Quando compose la sua versione della discesa all’Ade nel 1916-1917, Pound pensava ai caduti al fronte, tra i quali figuravano alcuni suoi amici. Il travaglio espressivo e politico del poeta – sottolinea Bacigalupo – si inscrive nel clima dell’entre-deux-guerres, e ben si comprende che un uomo che nel 1915 aveva trent’anni conobbe il trauma della fine di un mondo e fu stimolato ad una “febbrile” e “disorientata” ricerca di nuove vie per riportare la “pace”: parola, questa, che ricorre spesso nei primi Cantos.

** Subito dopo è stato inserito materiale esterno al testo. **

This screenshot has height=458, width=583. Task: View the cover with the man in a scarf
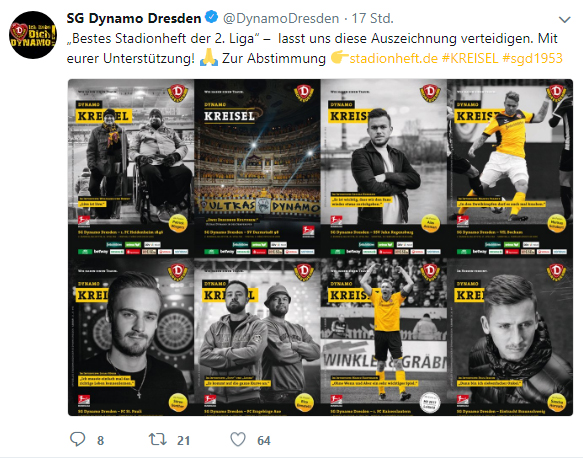(x=510, y=337)
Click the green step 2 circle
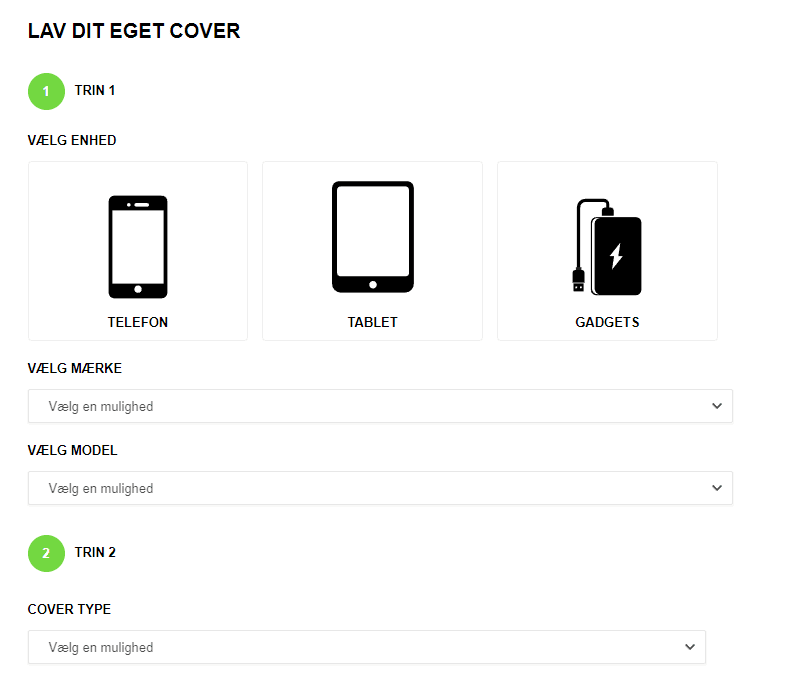This screenshot has height=686, width=790. (46, 553)
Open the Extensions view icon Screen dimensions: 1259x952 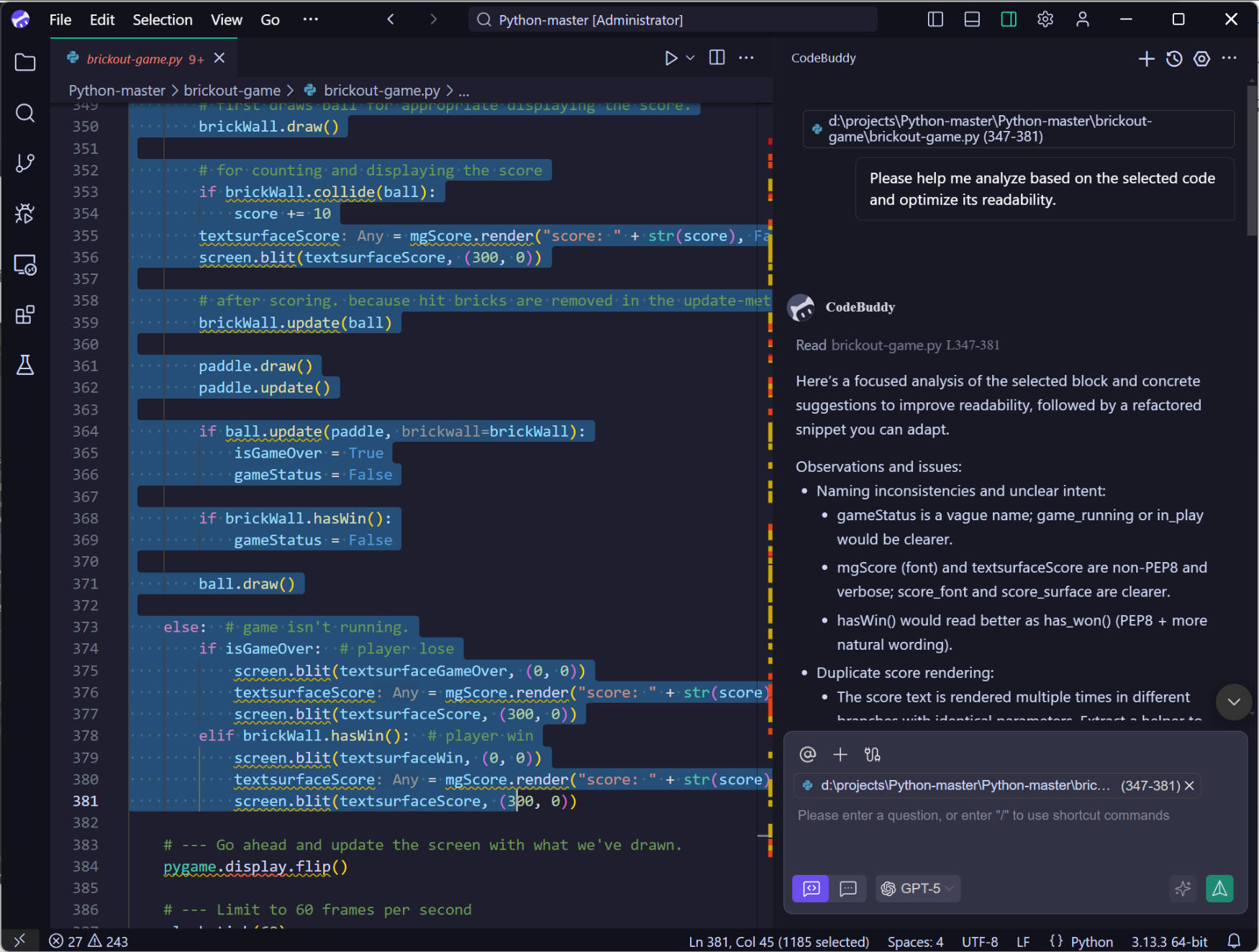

Nel 1949 Eugenio Montale scriveva che Pound solo a Rapallo, da lui definita “umbelico del mundo”, si trovava “a casa sua”. Il poeta visse in Liguria dai quaranta ai sessant’anni (1925-1945), ovvero il tempo della maturità e del vigore. E anche il tempo di un’intesa attività editoriale. Con perentorietà Bacigalupo dichiara che Pound è il poeta straniero che più si è identificato con la Liguria, “esplorandola e scrivendone in maniera impareggiabile”. I “Canti pisani”, composti nell’estate del 1945 in un campo di detenzione per migliaia di soldati americani ad Arena Metato, sono costellati di immagini del Tigullio.: “La pioggia battè come con colore di feldspato/blu come il pesce volante al largo di Zoaglia…quando esce nell’aria/freccia viva”. Non c’è nulla di vago o di approssimativo nella poesia di Pound, intessuta di oggetti e di immagini. Ed illuminata dal guizzo di scatti fotografici.